:: What needs to be done ::
The answer is to be an exact copy of the lines below running from the line with "Instruction: Click the latency" down to the line with "Image resolution: width=1106", both ends included, and nothing more.

:: Stored data ::
* * *
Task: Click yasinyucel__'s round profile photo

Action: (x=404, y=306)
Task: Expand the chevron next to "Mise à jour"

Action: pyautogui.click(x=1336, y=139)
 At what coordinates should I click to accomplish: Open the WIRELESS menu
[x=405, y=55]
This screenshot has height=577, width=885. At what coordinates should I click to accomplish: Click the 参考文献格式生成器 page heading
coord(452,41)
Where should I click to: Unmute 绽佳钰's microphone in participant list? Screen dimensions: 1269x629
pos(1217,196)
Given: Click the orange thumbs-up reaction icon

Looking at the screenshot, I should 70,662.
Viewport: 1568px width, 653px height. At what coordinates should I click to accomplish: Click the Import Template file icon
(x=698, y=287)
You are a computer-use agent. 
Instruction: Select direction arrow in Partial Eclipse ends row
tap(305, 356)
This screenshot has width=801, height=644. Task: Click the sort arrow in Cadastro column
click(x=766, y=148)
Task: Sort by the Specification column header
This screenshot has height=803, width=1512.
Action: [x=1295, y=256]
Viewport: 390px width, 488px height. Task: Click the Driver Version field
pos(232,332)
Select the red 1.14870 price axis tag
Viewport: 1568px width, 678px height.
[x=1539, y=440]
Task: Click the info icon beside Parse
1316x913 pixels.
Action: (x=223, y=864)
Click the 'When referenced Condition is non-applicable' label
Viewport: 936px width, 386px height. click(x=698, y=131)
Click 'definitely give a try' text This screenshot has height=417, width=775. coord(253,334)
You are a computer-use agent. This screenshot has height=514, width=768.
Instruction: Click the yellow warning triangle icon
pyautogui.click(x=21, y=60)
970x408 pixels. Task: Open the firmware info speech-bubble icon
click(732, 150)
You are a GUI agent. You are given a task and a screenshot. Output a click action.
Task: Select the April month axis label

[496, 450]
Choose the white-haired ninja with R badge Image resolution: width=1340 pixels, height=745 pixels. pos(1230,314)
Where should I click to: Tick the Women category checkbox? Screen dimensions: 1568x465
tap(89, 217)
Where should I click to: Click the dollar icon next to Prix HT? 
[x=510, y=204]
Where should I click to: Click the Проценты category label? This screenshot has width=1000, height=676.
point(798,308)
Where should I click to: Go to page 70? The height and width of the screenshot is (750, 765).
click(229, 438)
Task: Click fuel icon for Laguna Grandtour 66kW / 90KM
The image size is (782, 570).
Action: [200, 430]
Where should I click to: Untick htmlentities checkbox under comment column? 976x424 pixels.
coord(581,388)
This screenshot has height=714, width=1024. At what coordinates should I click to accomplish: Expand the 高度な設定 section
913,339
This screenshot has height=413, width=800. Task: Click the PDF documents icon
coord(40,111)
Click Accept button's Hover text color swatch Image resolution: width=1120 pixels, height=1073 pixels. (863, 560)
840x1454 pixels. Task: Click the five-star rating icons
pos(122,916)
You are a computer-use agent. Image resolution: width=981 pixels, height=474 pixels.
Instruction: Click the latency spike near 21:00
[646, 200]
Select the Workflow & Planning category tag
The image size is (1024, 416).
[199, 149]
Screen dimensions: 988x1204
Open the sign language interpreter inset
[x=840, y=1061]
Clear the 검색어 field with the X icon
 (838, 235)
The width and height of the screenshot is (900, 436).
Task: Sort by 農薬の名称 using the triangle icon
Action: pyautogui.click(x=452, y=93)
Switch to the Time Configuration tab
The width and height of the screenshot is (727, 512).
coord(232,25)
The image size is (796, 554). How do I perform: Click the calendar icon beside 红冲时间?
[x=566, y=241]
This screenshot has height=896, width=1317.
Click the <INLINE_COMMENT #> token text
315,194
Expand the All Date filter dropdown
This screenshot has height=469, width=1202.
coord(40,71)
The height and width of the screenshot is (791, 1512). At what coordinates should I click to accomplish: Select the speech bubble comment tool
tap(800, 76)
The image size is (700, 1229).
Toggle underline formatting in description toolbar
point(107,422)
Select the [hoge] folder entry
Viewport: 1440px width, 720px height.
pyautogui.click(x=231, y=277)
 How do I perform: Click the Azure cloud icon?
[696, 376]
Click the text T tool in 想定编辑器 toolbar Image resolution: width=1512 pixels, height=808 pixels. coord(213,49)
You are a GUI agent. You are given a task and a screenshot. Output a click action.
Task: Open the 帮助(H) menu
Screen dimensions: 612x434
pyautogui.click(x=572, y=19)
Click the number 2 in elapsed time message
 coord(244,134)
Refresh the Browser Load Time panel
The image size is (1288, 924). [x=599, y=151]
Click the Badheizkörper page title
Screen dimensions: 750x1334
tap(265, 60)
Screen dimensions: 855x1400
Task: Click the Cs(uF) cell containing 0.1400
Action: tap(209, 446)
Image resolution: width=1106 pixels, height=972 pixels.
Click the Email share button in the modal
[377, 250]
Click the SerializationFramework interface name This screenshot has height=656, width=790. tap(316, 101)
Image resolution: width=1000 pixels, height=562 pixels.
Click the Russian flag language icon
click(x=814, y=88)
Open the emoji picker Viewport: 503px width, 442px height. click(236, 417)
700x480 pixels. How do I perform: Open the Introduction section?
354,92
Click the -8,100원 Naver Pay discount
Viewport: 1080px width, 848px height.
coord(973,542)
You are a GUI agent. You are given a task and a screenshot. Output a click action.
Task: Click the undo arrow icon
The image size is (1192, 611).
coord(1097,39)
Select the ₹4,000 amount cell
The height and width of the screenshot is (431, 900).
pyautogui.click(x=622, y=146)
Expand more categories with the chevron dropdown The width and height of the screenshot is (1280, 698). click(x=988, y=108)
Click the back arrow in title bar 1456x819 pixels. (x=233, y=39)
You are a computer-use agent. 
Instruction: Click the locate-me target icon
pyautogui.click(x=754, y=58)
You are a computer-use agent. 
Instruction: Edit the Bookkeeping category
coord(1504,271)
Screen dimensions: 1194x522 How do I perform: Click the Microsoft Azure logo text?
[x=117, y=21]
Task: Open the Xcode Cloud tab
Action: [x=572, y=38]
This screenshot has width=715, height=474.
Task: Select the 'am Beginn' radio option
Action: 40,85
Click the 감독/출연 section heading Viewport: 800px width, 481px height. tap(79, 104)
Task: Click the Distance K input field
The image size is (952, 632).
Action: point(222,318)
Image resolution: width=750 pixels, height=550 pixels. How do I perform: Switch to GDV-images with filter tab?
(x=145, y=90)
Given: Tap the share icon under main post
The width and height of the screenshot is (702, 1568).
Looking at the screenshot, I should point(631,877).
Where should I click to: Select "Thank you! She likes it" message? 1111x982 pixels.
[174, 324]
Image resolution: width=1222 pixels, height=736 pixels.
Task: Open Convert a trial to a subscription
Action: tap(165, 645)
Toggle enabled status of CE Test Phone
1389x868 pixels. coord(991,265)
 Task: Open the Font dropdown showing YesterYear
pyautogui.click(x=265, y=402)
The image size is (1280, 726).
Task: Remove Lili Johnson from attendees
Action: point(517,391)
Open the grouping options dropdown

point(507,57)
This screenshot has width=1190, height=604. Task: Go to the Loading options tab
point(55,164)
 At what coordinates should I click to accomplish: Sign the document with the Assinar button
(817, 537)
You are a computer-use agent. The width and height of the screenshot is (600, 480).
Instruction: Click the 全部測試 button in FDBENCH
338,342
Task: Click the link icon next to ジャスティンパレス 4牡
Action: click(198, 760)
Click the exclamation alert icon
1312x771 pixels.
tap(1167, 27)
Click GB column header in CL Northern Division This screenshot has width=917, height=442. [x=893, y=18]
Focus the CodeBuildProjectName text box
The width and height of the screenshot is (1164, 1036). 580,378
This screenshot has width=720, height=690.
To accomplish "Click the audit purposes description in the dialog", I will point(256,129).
* * *
:: Expected answer ::
Instruction: Click the latency spike near 21:00
[646, 200]
Select the Workflow & Planning category tag
The image size is (1024, 416).
[199, 149]
Screen dimensions: 988x1204
Open the sign language interpreter inset
[x=840, y=1061]
Clear the 검색어 field with the X icon
 (838, 235)
The width and height of the screenshot is (900, 436).
Task: Sort by 農薬の名称 using the triangle icon
Action: pyautogui.click(x=452, y=93)
Switch to the Time Configuration tab
The width and height of the screenshot is (727, 512).
coord(232,25)
The image size is (796, 554). How do I perform: Click the calendar icon beside 红冲时间?
[x=566, y=241]
This screenshot has height=896, width=1317.
Click the <INLINE_COMMENT #> token text
315,194
Expand the All Date filter dropdown
This screenshot has height=469, width=1202.
coord(40,71)
The height and width of the screenshot is (791, 1512). At what coordinates should I click to accomplish: Select the speech bubble comment tool
tap(800, 76)
The image size is (700, 1229).
Toggle underline formatting in description toolbar
point(107,422)
Select the [hoge] folder entry
Viewport: 1440px width, 720px height.
pyautogui.click(x=231, y=277)
 How do I perform: Click the Azure cloud icon?
[696, 376]
Click the text T tool in 想定编辑器 toolbar Image resolution: width=1512 pixels, height=808 pixels. coord(213,49)
You are a GUI agent. You are given a task and a screenshot. Output a click action.
Task: Open the 帮助(H) menu
Screen dimensions: 612x434
pyautogui.click(x=572, y=19)
Click the number 2 in elapsed time message
 coord(244,134)
Refresh the Browser Load Time panel
The image size is (1288, 924). [x=599, y=151]
Click the Badheizkörper page title
Screen dimensions: 750x1334
tap(265, 60)
Screen dimensions: 855x1400
Task: Click the Cs(uF) cell containing 0.1400
Action: tap(209, 446)
Image resolution: width=1106 pixels, height=972 pixels.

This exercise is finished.